Testing and significance
Julien Cornebise pointed me to this Guardian article that itself summarises the findings of a Nature Neuroscience article I cannot access. The core of the paper is that a large portion of comparative studies conclude to a significant difference between protocols when one protocol result is significantly different from zero and the other one(s) is(are) not… From a frequentist perspective (I am not even addressing the Bayesian aspects of using those tests!), under the null hypothesis that both protocols induce the same null effect, the probability of wrongly deriving a significant difference can be evaluated by
> x=rnorm(10^6) > y=rnorm(10^6) > sum((abs(x)<1.96)*(abs(y)>1.96)*(abs(x-y)<1.96*sqrt(2))) [1] 31805 > sum((abs(x)>1.96)*(abs(y)<1.96)*(abs(x-y)<1.96*sqrt(2))) [1] 31875 > (31805+31875)/10^6 [1] 0.06368
which moves to a 26% probability of error when x is drifted by 2! (The maximum error is just above 30%, when x is drifted by around 2.6…)
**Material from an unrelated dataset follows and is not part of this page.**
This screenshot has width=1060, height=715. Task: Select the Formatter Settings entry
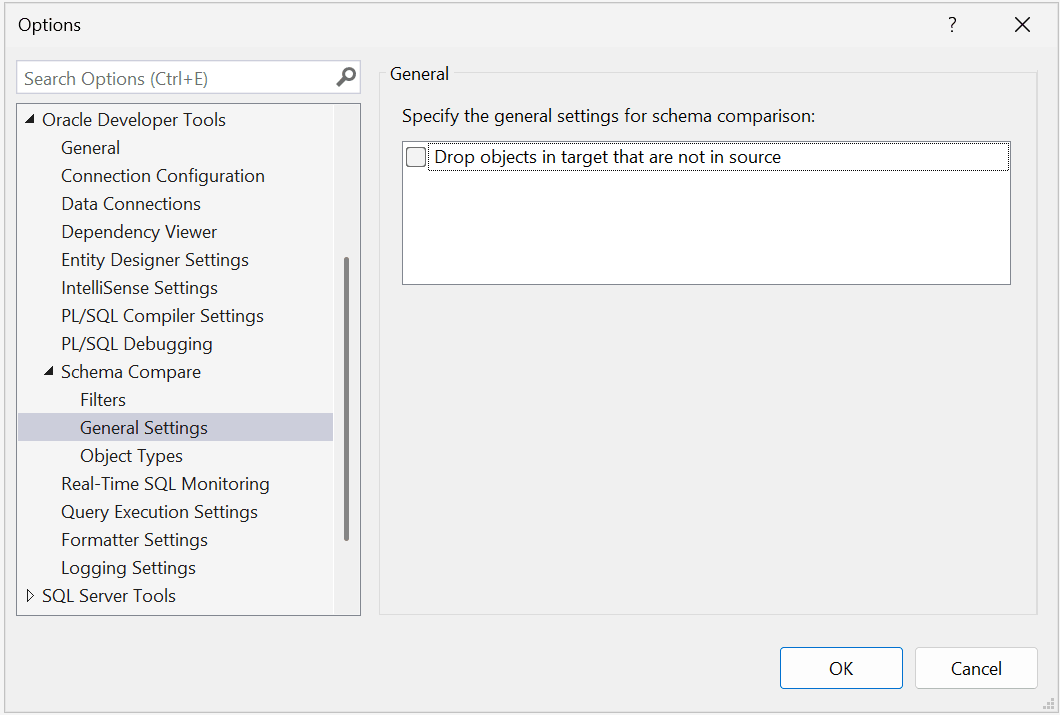coord(133,539)
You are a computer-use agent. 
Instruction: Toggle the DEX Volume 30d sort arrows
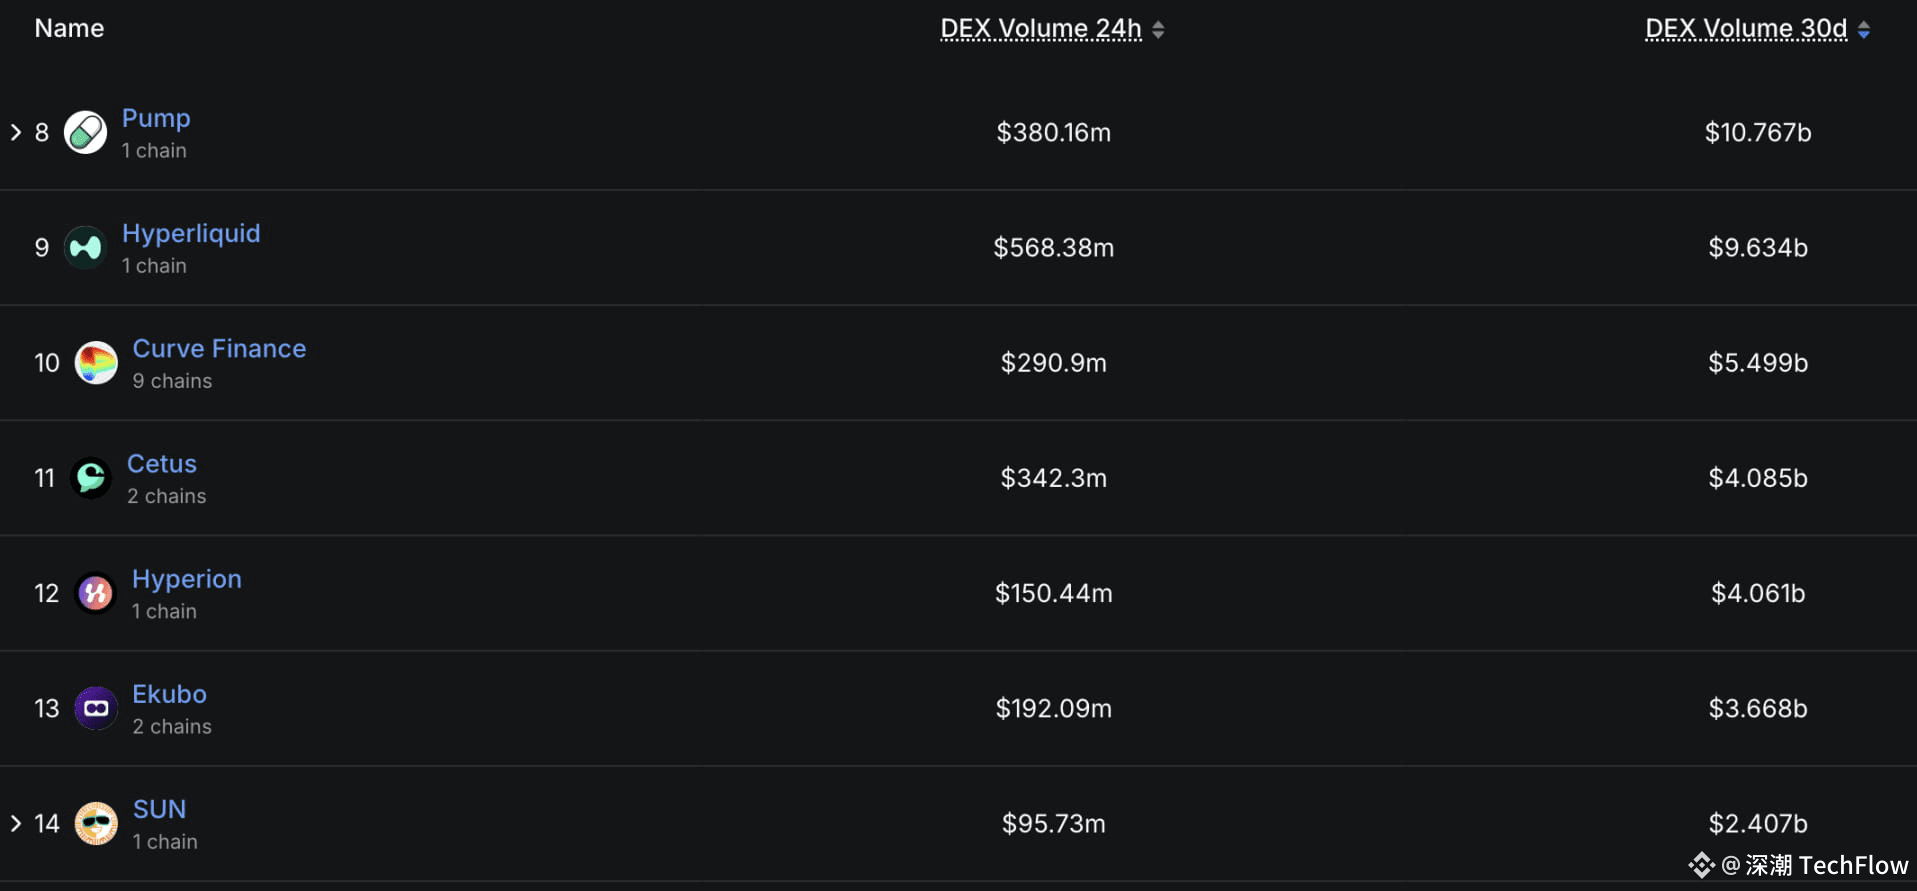[1864, 30]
(This post was written before Super Andrew posted his own “difference between significant and not significant“! My own of course does not add much to the debate.)
September 20, 2011 at 12:11 am
[…] Cornebise has [once again!] pointed out a recent Guardian article. It is about commercial publishers of academic journals, […]
September 13, 2011 at 2:18 pm
The paper is available at the first author’s homepage: http://www.sandernieuwenhuis.nl/pdfs/NieuwenhuisEtAl_NN_Perspective.pdf
September 13, 2011 at 10:02 am
But if we shift x by 2, shouldn’t we change the way we calculate probability? If we shift x, we say that the null effect is then not zero, and in doing 10^6 experiments we should detect that.
September 13, 2011 at 10:10 am
If you follow the principles of classical testing (I do not!), the difference x-y is not significantly different from zero in 26% of the cases when x is significantly different from zero and y is not, or the reverse… This may sound paradoxical to you, however this is what the classical theory says. The paradox is easily explained by the fact that, in this artificial experiment, I know (because I wrote the R code) that x has a mean different from zero and that y has a mean equal to zero. So testing for difference sounds exactly identical to testing for x having a mean different from zero. In a practical problem, one does not know whether any of both means is different from zero, so the test should bear on the difference of the means of x and y.
September 13, 2011 at 4:14 am
I’ve just started reading Ziliak & McCloskey’s provocative book, The Cult of Statistical Signficance, which mounts an attack on what they term “sizeless science.” At most, they contend, “significance” answers what they call the “philosophical question” of whether an effect exists and then stops before the real work of asking “how much?” Makes you wonder about all the electrons sacrificed every day at the alter of alpha.
September 13, 2011 at 6:48 am
Interesting! I see that David Aldous also wrote a review of the book on amazon.